Same 50%. The formula and the counting agree, because they are the same idea. Use whichever is clearer for the problem in front of you; natural frequencies are usually easier to reason about, and the formula is easier to compute with once the pieces are named.

Updating again: today’s posterior is tomorrow’s prior

Bayes really earns its keep when evidence keeps arriving. The posterior after the first piece of evidence becomes the prior for the next. Suppose, worried by the first positive, you take a second independent test and it is also positive. Now your prior is no longer 0.01; it is the 0.50 you just computed.

  New prior P(H) = 0.50
  P(E) = (0.99 x 0.50) + (0.01 x 0.50) = 0.495 + 0.005 = 0.50
  P(H | E) = (0.99 x 0.50) / 0.50 = 0.495 / 0.50 = 0.99

Two independent positive tests take you from a 1% base rate to a 50% belief to a 99% belief.
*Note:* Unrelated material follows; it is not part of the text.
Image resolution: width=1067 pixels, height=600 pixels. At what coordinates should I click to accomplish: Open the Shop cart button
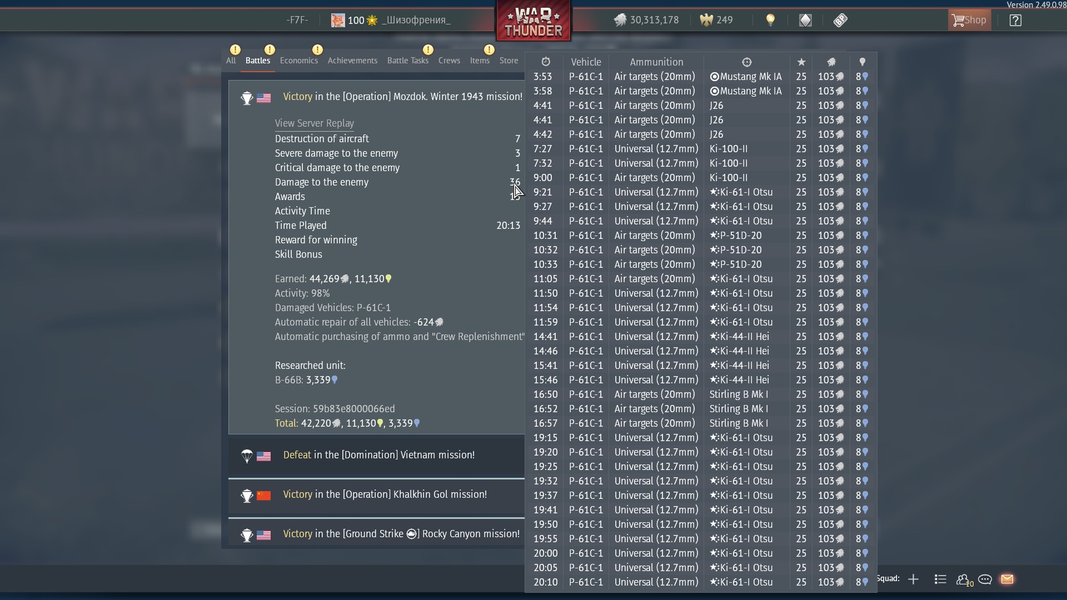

Each piece of evidence updates the last, and the same machine handles all of it. This is exactly how a system accumulates confidence as data comes in: start with what you knew, multiply in each new observation, renormalize.

Why this matters when you use AI

Bayes is not just a probability exercise; it is a way of building and reading AI systems.

Spam filters and “naive Bayes.” A classic spam filter estimates the probability an email is spam by combining the prior rate of spam with the likelihoods of each word given spam-or-not, using Bayes. It is called “naive” because it assumes the words are independent given the class, the independence idea from the previous two lessons, applied (and knowingly oversimplified) to make the math tractable.
Combining a base rate with a signal. Any detector’s output has to be combined with how common the thing is to get the real probability. A model that flags fraud with a high hit rate still produces mostly false alarms when fraud is rare, and Bayes is the calculation that tells you the actual chance a flag is real. Reading a model output without its prior is base-rate neglect.
Updating with new data. The “posterior becomes the next prior” pattern is the heart of Bayesian approaches to learning: beliefs are distributions that sharpen as evidence accumulates, rather than fixed guesses. Even outside formally Bayesian models, the mindset (hold a prior, update it in proportion to the evidence) is how a careful practitioner reasons about uncertain results.

The single most valuable habit Bayes gives you: when a result arrives, ask “what did I believe before, and how strong is this evidence really?” rather than letting the result alone set your belief.

Common pitfalls

Ignoring the prior (base-rate neglect). The headline error, and the reason a 99%-accurate test can be 50% right. The prior is part of the formula; skipping it overstates the posterior, often massively.
Confusing the likelihood with the posterior. P(evidence given hypothesis) is not P(hypothesis given evidence). Bayes exists precisely to convert the first into the second; treating them as equal is the previous lesson’s flipped-bar error.
Forgetting the false positives in P(E). The denominator must include evidence from the alternatives (the healthy people who test positive). Leaving them out inflates the posterior.
Expecting certainty from one piece of evidence. A single positive rarely settles the question when the base rate is low; it takes accumulating evidence (the second test) to reach high confidence.

What you should remember

Bayes’ theorem converts P(evidence given hypothesis) into P(hypothesis given evidence): posterior = (likelihood x prior) / evidence. It is how to update a belief correctly when new information arrives.
The four parts are the prior (the base rate beforehand), the likelihood (how well the evidence fits), the evidence (its total probability, including false positives), and the posterior (the updated belief).
Natural frequencies (counting a concrete population) give the same answer as the formula and are usually more intuitive; lesson 1’s 50% falls straight out of either.
Today’s posterior is tomorrow’s prior: evidence accumulates, and two independent positive tests can move a 1% base rate to 50% to 99%.
In AI, Bayes underlies spam filtering, the discipline of combining a detector’s output with the base rate, and the mindset of updating beliefs as data arrives; ignoring the prior is base-rate neglect.